Von Lauretta Hickman

„Guten Morgen“, sagt die Schildkröte in meinem Wohnzimmer.

„Guten Morgen, Friedrich“, grüße ich in Menschenstimme zurück. Wie hat er es diesmal geschafft? Ich pflücke ihn vom Teppich und stecke ihn in mein Bustier. Mit knabbernden Pieksern an meinem Hals beginnt er seinen Flirt mit mir. Während ich die Vorhänge öffne, empfange ich die dringliche Information: „Hunger!“, sowie klare Bilder einer Tomatenscheibe, einem Orangenstück und einem Salatblatt.

Friedrich ist etwa 85 Jahre alt. Er hat unter anderem seine Kiste im Bad, weil ich unbewusst ständig Angst habe, ihn zu übersehen und eines Tages auf ihn zu treten. Ich sende ihm die Frage: Was ist mit deiner Kiste passiert? Und erhalte eine verworrene Botschaft aus Sägemehl, Kacke, Essen und dem halben Handball, seiner Hütte.

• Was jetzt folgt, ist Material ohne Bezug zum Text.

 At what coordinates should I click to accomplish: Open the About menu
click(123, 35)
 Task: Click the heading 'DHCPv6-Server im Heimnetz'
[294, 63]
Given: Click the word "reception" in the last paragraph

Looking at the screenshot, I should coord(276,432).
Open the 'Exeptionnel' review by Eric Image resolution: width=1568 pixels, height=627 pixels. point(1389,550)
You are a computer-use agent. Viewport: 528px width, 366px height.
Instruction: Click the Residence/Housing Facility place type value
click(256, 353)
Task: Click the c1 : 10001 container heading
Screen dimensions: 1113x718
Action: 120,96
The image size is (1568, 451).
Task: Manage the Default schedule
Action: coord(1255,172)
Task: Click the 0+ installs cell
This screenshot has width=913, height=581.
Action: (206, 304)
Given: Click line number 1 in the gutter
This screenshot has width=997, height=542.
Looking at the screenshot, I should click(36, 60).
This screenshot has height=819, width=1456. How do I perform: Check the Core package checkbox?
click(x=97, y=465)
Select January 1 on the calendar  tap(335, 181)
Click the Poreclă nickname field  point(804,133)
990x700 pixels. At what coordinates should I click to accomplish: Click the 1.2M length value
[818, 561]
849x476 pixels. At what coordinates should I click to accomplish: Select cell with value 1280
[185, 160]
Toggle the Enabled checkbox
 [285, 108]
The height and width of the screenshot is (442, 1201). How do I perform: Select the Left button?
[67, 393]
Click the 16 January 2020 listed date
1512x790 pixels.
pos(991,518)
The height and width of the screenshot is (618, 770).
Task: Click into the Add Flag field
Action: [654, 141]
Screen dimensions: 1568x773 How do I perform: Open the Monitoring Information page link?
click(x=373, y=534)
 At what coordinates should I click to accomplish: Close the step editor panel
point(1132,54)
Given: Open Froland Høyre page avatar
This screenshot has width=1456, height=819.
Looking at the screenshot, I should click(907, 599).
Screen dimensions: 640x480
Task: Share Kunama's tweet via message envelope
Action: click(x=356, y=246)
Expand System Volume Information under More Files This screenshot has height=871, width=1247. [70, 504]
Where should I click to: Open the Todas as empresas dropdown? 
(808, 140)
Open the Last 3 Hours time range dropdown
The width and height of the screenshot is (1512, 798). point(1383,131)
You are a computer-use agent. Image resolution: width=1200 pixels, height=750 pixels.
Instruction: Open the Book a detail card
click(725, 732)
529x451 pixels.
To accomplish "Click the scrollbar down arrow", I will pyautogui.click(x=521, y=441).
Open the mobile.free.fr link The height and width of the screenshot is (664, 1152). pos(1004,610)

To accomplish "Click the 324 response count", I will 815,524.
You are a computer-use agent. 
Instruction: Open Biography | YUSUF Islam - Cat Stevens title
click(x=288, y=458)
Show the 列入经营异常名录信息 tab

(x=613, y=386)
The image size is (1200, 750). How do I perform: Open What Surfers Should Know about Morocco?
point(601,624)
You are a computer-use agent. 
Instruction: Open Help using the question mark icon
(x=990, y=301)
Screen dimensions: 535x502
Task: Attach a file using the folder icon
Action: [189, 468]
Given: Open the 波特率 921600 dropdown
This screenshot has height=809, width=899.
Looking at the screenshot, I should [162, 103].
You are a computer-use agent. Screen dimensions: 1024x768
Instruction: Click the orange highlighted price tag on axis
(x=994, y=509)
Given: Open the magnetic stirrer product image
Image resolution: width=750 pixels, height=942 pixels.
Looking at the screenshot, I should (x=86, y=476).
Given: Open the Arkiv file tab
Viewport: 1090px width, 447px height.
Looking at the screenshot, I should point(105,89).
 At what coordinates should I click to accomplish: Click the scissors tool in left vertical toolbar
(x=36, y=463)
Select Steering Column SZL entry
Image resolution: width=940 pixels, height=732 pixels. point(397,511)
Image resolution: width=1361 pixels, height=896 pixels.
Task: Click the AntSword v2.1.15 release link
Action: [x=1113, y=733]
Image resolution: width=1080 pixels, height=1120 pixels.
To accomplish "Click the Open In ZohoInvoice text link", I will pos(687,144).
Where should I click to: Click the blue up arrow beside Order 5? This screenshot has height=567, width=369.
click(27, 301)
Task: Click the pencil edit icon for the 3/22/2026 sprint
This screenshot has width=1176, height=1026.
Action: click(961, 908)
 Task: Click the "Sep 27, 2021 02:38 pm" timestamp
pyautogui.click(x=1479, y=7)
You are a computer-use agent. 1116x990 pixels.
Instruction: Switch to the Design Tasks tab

In diesem Moment sehe ich das Yin und Yang aus rotem und braunem Fell, das ineinander verknotet im Wollschlauch auf dem ausgemusterten Katzenbaum schläft: Kiki und Miki. Mein Herz zerfließt. Ein uneingeweihter Zweibeiner mag oft das Gefühl haben, gleich töten sie sich – ihre Gefechte sind beeindruckend. Immerhin kurz. Eigentlich haben sie sich gesucht und gefunden. Noch will ich sie nicht wecken.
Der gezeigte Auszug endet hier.